(22)凹(へこ)む
怒られたり、失敗したり、異性に振られたり・・と、思うに任せないことが私達が暮らす生活の周りでは日々、渦巻いている。誰もがそうならないよう、懸命に抗って生きている訳だが、やはり起こるときには起こる。それが単発的であれば、いつの間にか時が解決して忘れることが出来るのだが、連続して起これば凹むことになる。この凹みを放置すれば、精神的ダメージとして心の中に蓄積して問題だ。そこで、凹んだ心を金槌でコツコツと叩き、内側から板金の要領で修理する必要が生じる。
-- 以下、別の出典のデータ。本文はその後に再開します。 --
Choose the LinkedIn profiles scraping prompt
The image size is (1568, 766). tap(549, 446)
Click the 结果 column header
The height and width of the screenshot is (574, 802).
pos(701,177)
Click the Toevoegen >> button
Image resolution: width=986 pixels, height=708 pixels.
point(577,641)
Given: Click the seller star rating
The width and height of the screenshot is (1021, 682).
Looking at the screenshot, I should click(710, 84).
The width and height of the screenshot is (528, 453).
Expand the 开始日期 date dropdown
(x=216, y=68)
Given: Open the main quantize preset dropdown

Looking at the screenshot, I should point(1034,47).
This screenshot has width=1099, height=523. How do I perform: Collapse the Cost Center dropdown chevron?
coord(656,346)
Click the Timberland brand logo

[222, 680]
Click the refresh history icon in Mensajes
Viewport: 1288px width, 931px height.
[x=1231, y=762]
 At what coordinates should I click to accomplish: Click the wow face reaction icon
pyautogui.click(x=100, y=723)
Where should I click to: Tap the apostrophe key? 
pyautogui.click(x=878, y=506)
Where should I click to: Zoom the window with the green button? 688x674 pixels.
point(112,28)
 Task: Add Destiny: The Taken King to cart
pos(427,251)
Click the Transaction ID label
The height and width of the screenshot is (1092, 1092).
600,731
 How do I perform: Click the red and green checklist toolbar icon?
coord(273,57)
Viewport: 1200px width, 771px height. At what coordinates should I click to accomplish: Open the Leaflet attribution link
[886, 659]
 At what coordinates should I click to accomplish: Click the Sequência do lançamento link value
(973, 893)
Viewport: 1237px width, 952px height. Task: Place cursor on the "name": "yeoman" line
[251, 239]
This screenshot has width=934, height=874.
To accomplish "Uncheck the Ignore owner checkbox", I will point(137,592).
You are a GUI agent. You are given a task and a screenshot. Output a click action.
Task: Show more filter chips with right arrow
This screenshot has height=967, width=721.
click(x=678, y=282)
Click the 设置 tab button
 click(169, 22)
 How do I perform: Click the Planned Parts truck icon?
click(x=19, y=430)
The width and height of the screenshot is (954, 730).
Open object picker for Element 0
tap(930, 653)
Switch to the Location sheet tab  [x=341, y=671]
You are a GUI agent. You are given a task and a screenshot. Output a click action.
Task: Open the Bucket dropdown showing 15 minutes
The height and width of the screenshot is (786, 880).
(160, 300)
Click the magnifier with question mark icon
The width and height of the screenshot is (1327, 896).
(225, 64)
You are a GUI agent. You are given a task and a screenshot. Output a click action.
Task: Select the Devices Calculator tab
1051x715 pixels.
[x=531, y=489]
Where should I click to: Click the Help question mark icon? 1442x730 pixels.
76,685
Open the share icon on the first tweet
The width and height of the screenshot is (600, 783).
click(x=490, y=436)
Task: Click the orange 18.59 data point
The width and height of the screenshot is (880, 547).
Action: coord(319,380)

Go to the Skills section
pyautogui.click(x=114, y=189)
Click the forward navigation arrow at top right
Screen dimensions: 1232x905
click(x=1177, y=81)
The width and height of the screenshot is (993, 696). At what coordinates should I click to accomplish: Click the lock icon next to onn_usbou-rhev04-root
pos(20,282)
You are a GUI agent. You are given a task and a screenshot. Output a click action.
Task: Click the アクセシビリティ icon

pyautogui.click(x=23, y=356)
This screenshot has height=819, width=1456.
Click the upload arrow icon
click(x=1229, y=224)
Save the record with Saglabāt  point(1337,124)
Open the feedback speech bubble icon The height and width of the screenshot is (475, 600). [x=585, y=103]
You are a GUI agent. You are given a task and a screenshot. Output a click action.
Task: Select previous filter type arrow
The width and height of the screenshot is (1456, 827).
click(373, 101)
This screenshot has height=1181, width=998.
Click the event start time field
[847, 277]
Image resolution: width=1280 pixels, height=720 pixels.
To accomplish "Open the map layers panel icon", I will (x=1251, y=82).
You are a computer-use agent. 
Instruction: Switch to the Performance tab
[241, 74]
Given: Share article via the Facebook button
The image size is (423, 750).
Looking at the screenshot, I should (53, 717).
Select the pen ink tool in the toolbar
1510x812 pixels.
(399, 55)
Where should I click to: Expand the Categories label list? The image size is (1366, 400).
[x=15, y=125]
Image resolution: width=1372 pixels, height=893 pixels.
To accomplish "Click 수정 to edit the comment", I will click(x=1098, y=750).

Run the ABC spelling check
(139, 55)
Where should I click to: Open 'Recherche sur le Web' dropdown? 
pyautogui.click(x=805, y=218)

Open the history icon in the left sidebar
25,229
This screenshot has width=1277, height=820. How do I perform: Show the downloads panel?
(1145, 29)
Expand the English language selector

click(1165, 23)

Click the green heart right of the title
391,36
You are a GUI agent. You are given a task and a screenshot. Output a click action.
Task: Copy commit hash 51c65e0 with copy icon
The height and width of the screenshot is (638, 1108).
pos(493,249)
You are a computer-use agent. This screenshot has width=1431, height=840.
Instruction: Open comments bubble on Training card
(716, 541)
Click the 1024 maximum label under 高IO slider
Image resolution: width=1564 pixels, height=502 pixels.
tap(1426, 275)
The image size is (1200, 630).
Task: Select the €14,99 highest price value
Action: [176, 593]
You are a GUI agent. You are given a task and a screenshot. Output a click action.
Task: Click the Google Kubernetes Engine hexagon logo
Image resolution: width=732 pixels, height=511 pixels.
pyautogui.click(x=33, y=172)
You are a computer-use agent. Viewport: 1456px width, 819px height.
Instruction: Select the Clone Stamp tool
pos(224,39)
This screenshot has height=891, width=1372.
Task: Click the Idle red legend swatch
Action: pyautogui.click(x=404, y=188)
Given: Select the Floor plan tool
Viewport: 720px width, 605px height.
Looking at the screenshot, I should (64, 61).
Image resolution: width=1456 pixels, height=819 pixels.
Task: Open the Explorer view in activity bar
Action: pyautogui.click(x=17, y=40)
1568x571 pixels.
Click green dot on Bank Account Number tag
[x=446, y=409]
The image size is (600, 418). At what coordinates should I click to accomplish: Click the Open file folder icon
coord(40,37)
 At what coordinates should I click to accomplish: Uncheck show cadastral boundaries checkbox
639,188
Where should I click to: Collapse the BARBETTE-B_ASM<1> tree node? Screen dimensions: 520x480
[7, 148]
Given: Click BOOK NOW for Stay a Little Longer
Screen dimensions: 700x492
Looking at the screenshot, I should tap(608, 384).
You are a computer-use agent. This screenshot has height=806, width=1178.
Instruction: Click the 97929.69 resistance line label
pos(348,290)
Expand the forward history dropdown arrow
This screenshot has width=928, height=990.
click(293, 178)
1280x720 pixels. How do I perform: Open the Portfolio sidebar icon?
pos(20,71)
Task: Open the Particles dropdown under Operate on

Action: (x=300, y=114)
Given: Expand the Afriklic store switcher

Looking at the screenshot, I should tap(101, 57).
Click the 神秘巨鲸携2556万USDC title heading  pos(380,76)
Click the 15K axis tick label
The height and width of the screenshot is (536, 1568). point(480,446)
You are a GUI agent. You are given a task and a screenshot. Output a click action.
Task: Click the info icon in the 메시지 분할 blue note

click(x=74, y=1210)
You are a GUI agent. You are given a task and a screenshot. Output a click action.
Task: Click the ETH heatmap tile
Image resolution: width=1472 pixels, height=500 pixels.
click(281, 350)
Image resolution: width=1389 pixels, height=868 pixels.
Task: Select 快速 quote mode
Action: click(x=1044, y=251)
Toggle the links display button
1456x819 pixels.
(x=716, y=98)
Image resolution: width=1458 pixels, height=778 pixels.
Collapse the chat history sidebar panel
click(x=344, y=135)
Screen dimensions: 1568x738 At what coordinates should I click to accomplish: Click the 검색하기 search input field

モノは心だから見えず、実に難しく厄介だ。^^
春のポカポカ陽気に誘われ、二人の男が堤防の草縁を散歩している。
「いい陽気になりましたなぁ~」
「そうなんですよっ! 一週間ばかり前は実に寒かったんですがねぇ~」
「そうそう! 今年は雪が多かったですからねぇ~」
「そうでした、そうでしたっ! 私も連日の雪掻きで凹みましたよっ!」
「凹みましたかっ! 実は私も、なんですよっ! それでもやらないと積もるから、やります。すると、腰にジワァ~~と来て凹みます」
「凹むといけませんなぁ~。総てが嫌になるっ!」
「そうそう! やる気がなくなりますっ!」
「そうなると、食べるものが不味くなるっ!」
「はいっ! それでもやると、疲れやすくなる! ははは…」
「負のスパイラルというやつですなっ!」
「そうですっ! 今の日本経済みたいにっ!」
「ははは…上手いっ! 私は昨日、あなたに将棋で負け、少し凹みました」
「ははは…」
二人はうららかな陽光の中、憂さをぶつけ合うことで冬場の凹んだ心を治療した。